AGING OUR WAY PA

Governor’s budget proposal includes $11.7M to implement plan.

Gov. Josh Shapiro visits Souderton to unveil 10-year plan bolstering PA senior services

Governor Shapiro, alongside Secretary of Aging Jason Kavulich and other local leaders, presents Aging Our Way, PA, a 10-year plan to improve service delivery for Pennsylvania’s seniors. Photo by John Worthington | The Reporter.

  • Montgomery County

Gov.
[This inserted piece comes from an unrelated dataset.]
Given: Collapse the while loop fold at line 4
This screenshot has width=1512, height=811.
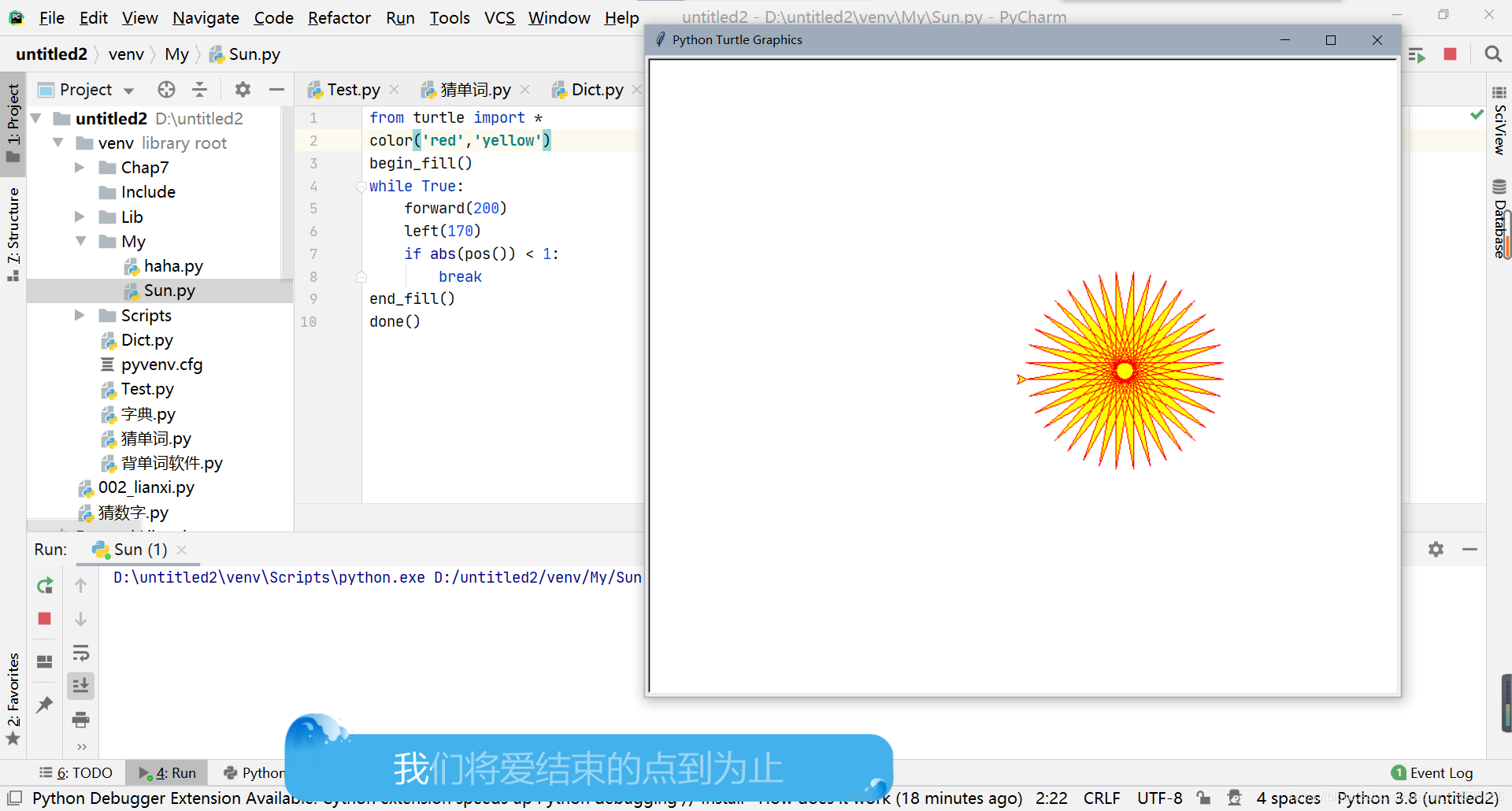Looking at the screenshot, I should (361, 187).
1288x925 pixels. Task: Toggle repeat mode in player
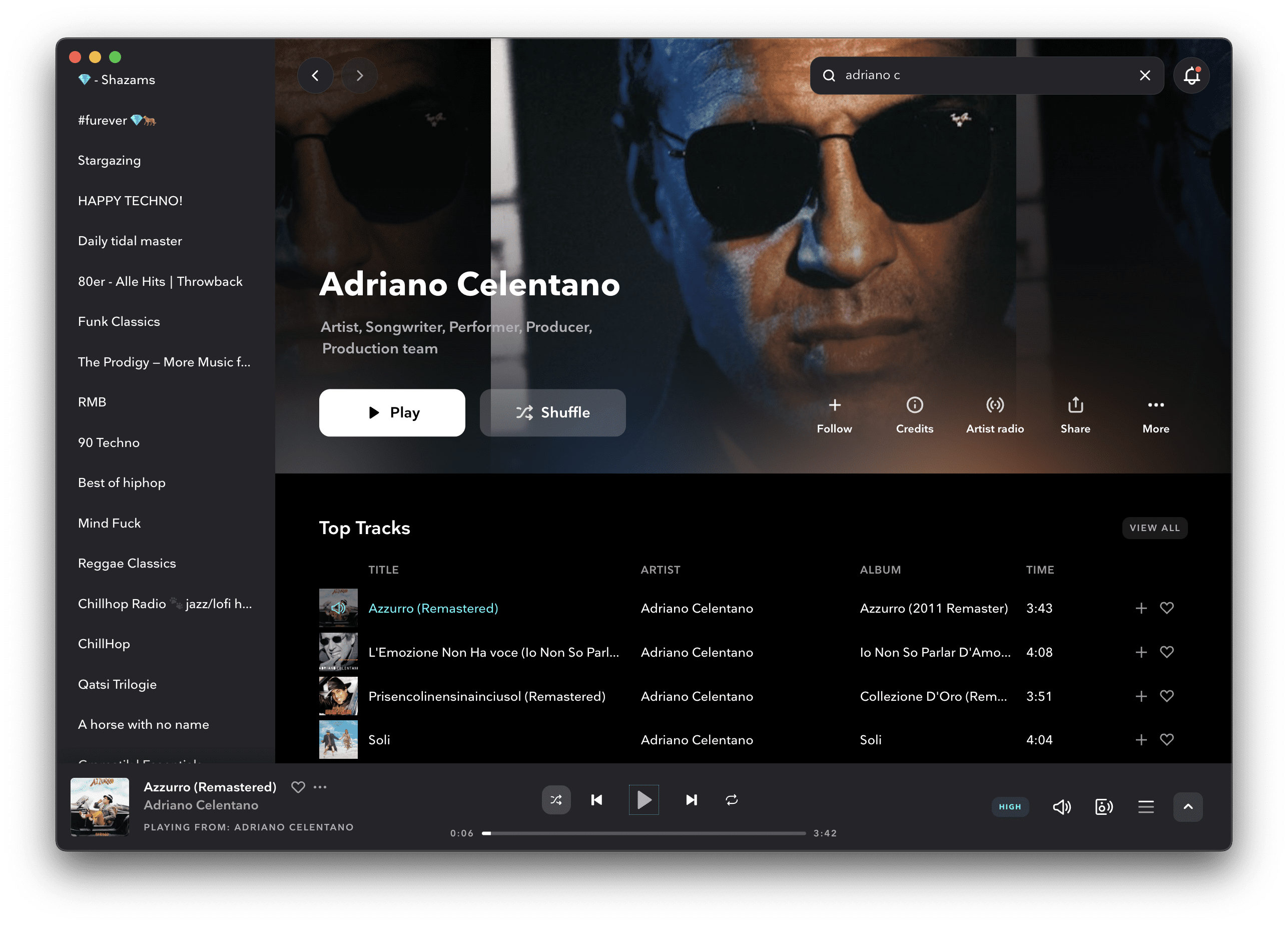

Josh Shapiro, Pennsylvania Secretary of Aging Jason Kavulich and other local leaders gathered at the Generations of Indian Valley senior center Friday afternoon to unveil “Aging Our Way PA,” a 10-year plan billed to improve service delivery for Pennsylvania’s seniors.

“It’s a bold vision of a future where older adults can age with dignity and independence with the supports they need in order to succeed,” said Shapiro.

The fifth oldest state in the country, Pennsylvania has seen a rapid growth in its senior population, expected to reach 3.8 million, or 1 in 3 Pennsylvania residents, by 2030. The trend prompted the state to develop a strategic plan to address the needs of the growing population, said Kevin Hancock, project manager for the program.

“This shift requires significant changes to the commonwealth’s infrastructure and the service system to reflect the needs and preferences of this growing population and to support the older adults’ health and quality of life,” said Hancock.

The plan is a culmination of a year-long collaborative effort by the Pennsylvania Department of Aging, which received input from more than 20,000 seniors, community members and caregivers at more than 200 listening tours as well as a number of stakeholders, including 29 state agencies, Pennsylvania’s network of Area Agencies on Aging (AAAs), the Pennsylvania AARP and local leaders.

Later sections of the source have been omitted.